Sabanés considera que estamos asistiendo a un cambio de época. "Es la era digital de una ciudadanía absolutamente exigente, que quiere participación y control democrático, como se ha visto en la calle. Esto indica un cambio y nuevos compromisos". Sostiene que la izquierda debe recuperar su espacio. Que el discurso neoliberal ha generado una especie de pensamiento único que obliga a la izquierda a trabajar desde abajo.

P. El PSOE, dada la magnitud de la crisis, ha dado marcha atrás en algunos postulados y asume que los recortes son inevitables. La receta ante la crisis parece ser la de más medidas de corte neoliberal. ¿Es posible frenar esos recortes?
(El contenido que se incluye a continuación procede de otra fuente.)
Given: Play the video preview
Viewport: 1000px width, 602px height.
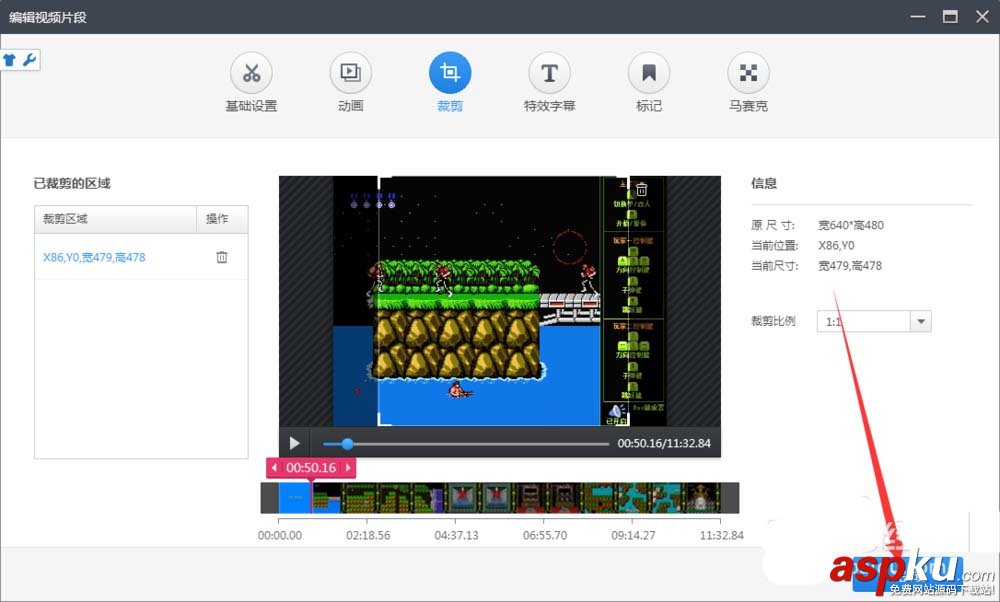Looking at the screenshot, I should coord(294,443).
R. La ciudadanía organizada lo puede parar. El sistema de protección no solo es sostenible, sino también viable. Ni los gobiernos, ni las instituciones, ni la política han garantizado un muro de contención a lo que a todas luces es un chantaje de las grandes instituciones financieras y poderes económicos. Lo que se está reclamando en la calle es que la regulación, el control, la transparencia y las medidas corresponden a los gobiernos. Si toda la ciudadanía europea reclama en la misma dirección, tendrán que ceder y reconsiderar ese ataque brutal a sistemas públicos y de protección social. La fuerza colectiva de las voces que dicen que eso no es inevitable puede parar esas imposiciones. Y a eso hay que sumar el compromiso de las opciones políticas capaces de luchar contra las tesis de que no hay otra salida.
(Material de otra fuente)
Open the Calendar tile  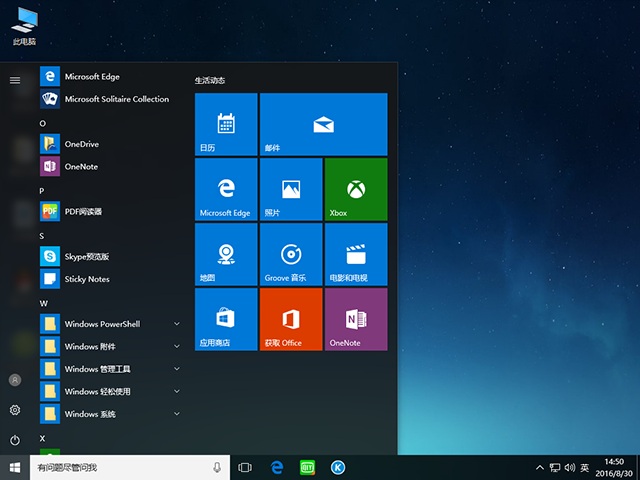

Entre estas, dice, se encuentra Equo. Aún no sabe cuáles serán sus funciones en esta formación. Compatibilizará su actividad política con su trabajo en el Ayuntamiento de Madrid, donde ha recuperado su plaza. Está adscrita a la dirección general de calidad. Una cosa tiene clara: quiere seguir aportando. "Y aprendiendo".

P. ¿Y si para frenar esas reformas hubiera que recurrir a la desobediencia civil, como ha hecho el Movimiento 15-M?

R. El 15-M ha ejercido sus legítimos derechos. Si la burocracia, la lentitud, la democracia representativa no da salida normal a procesos de reflexión y de reivindicación masiva, me parece que es legítima la ocupación de espacios y la desobediencia civil pacífica en un momento determinado. Cuando te coartan, cuando no te dan salidas, cuando te imponen las reformas por la puerta de atrás, es legítimo rebelarse y llegar incluso a la desobediencia civil, siempre que sea de forma pacífica.

* Este artículo apareció en la edición impresa del 0026, 26 de junio de 2011.